Abstract
Until the well known results in the treatment of pernicious anemia were obtained by the feeding of liver or liver extract, the hemolytic features of this disease as presented by both skin and plasma were generally considered of sufficient significance to classify pernicious anemia essentially as a form of hemolytic anemia. This assumption logically necessitates further assumptions: that in the severe stage of the disease with an erythrocyte count of about 1,000,000 and marked yellowness of skin and plasma the blood destruction is marked. Since such a low level might be maintained for months, a rapid regeneration would be necessary to compensate the rapid destruction. If so, a high reticulocyte count would be expected under these very circumstances. Contrary to such an expectation the reticulocytes are usually found below half of 1%.

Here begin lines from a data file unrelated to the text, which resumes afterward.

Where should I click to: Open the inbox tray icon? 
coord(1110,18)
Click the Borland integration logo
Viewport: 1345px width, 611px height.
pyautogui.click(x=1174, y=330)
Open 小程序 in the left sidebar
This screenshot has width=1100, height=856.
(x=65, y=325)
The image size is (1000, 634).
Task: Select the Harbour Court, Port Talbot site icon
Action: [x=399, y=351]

This paper aims to contribute to the argument against pernicious anemia as essentially a hemolytic anemia. We demonstrate in the observation here presented (Chart 1) that in one truly hemolytic anemia in man, due to untreated tertian malaria, at an erythrocyte level of less than 1,000,000 there is a lively blood regeneration going on, as expressed by the number of reticulocytes reaching 23% of the total number of erythrocytes. The degree of regeneration indicated by this reticulocyte count was needed approximately to keep pace with the destruction. This blood picture closely resembles the one produced in dogs by means of phenyl hydrazine poisoning 1 but is fundamentally different from the one in an untreated case of pernicious anemia. The mere stopping of the malaria by quinine without any treatment of the anemia in this case sufficed to produce recovery, incidentally making the picture fairly identical with the regeneration phase in the phenyl hydrazine experiment referred to and also to the reaction produced by liver extract in pernicious anemia.